Yeah, I was looking at the histograms too, having trouble comparing them and thinking they were a strange choice for showing differences.

NavinF · on Dec 30, 2023

> cumulative distribution functions, where you can see if they overlap or one is shifted

Why would this be preferred over a PDF? I've rarely seen CDF plots after high school so I would have to convert the CDF into a PDF inside my head to check if the two distributions overlap or are shifted. CDFs are not a native representation for most people

unsung · on Dec 30, 2023

I can give a real example. At work we were testing pulse shaping amplifiers for Geiger Muller tubes. They take a pulse in, shape it to get a pulse with a height proportional to the charge collected, and output a histogram of the frequency of pulse heights, with each bin representing how many pulses have a given amount of charge.

Ideally, of all components are the same, there is no jitter, and if you feed in a test signal from a generator with exactly the same area per pulse, you should see a histogram where every count is in a single bin.

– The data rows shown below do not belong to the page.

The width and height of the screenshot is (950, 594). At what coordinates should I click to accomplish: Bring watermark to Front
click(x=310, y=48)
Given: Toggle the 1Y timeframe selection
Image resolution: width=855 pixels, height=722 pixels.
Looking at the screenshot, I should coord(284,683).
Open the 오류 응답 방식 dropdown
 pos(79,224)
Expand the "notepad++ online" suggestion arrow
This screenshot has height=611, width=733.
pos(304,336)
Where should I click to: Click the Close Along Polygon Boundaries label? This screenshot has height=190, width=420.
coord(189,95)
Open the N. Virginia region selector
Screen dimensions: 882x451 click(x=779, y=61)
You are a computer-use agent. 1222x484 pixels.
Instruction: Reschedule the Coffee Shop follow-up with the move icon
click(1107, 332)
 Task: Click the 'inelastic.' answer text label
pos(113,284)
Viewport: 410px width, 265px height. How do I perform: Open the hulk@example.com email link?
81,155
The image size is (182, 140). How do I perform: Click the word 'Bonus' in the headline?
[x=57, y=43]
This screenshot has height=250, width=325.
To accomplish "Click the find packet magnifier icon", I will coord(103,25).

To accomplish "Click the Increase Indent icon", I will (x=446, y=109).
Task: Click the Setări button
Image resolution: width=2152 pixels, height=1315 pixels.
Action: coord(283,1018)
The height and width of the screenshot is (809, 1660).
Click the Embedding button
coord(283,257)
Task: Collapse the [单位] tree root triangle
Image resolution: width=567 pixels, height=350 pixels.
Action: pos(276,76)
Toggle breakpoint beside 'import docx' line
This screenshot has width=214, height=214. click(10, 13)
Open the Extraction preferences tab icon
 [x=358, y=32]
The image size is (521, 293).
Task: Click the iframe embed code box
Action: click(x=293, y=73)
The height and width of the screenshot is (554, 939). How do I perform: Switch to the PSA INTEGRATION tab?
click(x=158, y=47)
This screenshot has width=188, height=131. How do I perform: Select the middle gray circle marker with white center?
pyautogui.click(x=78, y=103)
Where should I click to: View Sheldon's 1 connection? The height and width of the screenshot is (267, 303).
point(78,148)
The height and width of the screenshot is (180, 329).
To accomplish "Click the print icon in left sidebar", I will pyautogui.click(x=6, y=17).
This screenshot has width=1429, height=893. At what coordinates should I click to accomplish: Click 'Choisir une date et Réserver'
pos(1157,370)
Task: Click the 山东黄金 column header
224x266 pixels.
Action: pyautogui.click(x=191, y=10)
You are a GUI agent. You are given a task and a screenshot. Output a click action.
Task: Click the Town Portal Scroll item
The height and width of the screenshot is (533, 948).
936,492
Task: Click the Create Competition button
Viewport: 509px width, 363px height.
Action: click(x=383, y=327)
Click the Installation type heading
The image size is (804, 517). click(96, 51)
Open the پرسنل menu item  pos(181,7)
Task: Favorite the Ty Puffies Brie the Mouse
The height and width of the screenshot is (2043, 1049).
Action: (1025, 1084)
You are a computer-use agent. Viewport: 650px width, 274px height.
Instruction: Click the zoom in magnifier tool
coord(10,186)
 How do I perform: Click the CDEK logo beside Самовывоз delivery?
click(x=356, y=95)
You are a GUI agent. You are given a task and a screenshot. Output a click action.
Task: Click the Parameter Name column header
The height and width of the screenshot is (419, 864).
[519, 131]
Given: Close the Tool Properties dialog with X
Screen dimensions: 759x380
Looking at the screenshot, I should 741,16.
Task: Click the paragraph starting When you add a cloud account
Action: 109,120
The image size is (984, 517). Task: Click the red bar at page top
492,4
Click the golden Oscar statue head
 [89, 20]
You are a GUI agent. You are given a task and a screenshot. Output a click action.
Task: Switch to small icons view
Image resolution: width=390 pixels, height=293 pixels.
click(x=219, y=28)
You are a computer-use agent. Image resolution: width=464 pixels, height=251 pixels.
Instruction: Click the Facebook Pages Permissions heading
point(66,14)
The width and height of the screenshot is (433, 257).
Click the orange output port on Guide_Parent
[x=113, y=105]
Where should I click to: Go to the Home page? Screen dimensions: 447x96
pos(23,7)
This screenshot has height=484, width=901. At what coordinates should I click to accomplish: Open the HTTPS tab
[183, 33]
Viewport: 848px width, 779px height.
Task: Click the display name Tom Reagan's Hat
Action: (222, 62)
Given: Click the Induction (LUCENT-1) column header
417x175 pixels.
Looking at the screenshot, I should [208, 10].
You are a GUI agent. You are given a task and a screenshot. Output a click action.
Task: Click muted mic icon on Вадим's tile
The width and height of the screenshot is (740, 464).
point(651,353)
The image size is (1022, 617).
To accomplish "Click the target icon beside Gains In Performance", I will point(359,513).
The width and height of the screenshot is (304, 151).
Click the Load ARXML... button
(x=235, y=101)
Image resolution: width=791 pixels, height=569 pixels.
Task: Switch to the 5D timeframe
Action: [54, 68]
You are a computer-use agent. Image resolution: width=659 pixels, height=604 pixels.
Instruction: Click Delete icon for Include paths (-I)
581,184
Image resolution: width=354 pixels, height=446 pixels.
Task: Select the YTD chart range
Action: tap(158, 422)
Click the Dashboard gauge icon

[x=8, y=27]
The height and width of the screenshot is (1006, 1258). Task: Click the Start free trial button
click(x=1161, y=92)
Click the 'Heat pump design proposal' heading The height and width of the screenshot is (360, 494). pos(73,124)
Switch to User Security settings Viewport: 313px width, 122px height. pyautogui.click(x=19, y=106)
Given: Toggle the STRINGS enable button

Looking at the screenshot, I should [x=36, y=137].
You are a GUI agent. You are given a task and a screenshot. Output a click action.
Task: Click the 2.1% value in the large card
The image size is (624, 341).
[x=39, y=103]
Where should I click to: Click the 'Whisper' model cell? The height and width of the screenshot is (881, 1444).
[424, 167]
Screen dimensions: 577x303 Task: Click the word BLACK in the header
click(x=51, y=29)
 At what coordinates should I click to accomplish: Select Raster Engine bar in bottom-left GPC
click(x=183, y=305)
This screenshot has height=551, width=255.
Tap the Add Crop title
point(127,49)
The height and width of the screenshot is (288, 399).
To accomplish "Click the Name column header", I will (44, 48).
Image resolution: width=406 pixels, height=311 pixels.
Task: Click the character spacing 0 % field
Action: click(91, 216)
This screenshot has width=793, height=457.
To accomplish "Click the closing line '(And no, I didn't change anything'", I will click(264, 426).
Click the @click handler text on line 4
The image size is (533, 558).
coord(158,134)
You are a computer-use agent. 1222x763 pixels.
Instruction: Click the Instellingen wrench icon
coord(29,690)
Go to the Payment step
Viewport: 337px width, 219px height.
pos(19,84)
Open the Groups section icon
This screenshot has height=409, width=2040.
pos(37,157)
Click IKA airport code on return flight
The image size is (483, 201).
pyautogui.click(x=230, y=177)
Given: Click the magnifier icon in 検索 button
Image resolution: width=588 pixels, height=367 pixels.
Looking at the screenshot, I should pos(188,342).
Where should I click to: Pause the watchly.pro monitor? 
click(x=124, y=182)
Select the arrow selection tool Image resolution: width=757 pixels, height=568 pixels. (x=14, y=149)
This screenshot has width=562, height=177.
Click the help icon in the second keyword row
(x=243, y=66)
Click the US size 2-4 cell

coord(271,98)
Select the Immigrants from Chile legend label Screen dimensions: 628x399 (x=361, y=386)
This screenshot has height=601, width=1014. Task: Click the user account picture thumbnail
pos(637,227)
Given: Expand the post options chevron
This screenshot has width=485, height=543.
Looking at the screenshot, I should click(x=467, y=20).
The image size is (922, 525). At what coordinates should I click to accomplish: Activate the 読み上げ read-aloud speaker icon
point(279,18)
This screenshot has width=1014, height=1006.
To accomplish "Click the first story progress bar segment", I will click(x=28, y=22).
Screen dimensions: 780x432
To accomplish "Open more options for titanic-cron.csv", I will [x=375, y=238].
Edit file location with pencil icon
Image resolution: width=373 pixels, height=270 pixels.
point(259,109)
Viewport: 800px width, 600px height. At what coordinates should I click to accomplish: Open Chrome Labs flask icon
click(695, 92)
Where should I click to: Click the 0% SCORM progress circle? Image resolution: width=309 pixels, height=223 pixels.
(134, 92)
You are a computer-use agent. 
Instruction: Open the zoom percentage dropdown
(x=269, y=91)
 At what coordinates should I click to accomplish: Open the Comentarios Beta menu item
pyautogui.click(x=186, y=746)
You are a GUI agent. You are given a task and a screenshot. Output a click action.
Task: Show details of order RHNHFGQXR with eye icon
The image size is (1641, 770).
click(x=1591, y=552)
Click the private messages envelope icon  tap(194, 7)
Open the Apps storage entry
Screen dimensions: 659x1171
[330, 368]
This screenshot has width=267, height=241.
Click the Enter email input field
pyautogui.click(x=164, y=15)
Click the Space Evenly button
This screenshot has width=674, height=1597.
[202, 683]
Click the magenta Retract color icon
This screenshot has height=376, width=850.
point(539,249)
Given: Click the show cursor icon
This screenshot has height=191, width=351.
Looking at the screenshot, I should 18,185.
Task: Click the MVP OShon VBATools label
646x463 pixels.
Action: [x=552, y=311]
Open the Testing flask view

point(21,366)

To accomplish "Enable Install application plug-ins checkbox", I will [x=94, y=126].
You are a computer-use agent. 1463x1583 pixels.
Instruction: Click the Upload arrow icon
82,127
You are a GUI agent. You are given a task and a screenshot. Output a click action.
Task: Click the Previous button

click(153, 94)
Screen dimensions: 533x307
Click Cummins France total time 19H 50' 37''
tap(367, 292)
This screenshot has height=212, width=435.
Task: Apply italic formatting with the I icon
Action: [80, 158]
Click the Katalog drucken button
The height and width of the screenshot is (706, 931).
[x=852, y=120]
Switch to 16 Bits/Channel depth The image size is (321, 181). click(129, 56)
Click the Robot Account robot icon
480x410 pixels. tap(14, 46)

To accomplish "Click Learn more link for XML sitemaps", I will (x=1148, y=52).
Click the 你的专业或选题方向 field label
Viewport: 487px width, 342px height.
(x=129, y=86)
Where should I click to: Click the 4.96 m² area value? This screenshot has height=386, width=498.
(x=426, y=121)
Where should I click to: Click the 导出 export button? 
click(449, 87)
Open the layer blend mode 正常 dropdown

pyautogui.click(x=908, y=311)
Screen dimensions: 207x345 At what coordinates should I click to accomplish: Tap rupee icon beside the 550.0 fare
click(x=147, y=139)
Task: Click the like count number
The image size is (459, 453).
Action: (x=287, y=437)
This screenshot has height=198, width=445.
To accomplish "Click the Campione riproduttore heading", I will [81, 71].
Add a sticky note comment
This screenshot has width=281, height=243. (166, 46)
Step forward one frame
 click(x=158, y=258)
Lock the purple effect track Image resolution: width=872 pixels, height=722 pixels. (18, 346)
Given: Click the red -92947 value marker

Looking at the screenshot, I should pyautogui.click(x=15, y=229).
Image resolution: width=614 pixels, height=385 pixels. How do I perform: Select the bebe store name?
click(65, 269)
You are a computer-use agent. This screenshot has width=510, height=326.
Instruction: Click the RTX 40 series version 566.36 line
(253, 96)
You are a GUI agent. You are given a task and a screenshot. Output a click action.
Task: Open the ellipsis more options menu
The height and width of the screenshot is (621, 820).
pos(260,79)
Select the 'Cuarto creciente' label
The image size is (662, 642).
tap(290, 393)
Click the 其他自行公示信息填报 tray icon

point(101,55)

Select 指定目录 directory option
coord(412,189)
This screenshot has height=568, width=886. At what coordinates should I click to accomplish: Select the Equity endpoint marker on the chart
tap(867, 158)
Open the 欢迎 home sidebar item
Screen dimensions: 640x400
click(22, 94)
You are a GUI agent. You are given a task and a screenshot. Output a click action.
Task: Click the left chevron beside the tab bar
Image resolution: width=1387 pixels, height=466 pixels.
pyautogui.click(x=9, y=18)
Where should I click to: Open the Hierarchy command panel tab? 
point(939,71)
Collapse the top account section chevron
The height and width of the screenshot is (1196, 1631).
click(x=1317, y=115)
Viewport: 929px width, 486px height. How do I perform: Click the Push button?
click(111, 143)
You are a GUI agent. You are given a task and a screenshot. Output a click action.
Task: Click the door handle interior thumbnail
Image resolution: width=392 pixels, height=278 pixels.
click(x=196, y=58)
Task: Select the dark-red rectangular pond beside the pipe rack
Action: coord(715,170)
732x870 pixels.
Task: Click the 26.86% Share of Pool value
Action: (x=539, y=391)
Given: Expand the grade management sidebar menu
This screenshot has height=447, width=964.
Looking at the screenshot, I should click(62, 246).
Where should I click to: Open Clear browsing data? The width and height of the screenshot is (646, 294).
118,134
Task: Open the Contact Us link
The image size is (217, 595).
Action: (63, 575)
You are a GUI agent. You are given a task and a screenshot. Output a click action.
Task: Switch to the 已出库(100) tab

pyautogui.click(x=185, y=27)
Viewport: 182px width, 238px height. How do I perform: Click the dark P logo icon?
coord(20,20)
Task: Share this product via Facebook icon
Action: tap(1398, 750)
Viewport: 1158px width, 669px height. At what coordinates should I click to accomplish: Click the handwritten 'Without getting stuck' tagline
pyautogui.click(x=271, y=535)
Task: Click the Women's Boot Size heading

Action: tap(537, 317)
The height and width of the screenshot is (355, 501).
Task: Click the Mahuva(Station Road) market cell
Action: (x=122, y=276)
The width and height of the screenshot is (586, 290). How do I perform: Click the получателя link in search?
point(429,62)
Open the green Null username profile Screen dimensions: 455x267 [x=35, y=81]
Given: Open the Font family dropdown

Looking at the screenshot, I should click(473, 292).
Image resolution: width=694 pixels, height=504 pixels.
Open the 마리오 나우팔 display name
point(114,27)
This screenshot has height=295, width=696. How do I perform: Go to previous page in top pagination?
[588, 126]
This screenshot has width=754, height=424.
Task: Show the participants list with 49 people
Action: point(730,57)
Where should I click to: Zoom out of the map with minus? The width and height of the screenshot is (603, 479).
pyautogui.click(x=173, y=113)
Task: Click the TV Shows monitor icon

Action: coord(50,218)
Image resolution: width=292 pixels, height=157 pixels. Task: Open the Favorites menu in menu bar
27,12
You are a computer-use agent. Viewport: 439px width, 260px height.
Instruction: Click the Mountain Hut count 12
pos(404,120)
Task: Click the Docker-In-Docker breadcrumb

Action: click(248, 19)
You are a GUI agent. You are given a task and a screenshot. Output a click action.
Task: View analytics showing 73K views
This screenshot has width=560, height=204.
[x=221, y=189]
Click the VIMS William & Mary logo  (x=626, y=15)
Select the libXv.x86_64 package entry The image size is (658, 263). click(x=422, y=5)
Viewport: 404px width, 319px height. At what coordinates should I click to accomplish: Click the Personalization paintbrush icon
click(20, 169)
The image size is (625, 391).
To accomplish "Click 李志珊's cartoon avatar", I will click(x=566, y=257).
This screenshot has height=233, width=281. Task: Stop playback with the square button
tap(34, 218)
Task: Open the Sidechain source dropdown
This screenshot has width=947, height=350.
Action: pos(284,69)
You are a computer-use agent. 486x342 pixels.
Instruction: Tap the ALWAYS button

In real life, components have tolerances, and readouts have jitter, so the counts spread out and you might see, with the same input, one device with, say, 100 counts in bin 60, while a comparably performing device might have 33 each in bins 58, 59, and 60.

This can be hard to compare visually as a PDF, but if you compare CDF's, you see S-curves with rising edges that only differ slightly in slope and position, making the test more intuitive.

dash2 · on Dec 30, 2023

If one line is to the right of the other everywhere, then the distribution is bigger everywhere. (“First order stochastic dominance” if you want to sound fancy.) I agree that CDFs are hard to interpret, but that is partly due to unfamiliarity.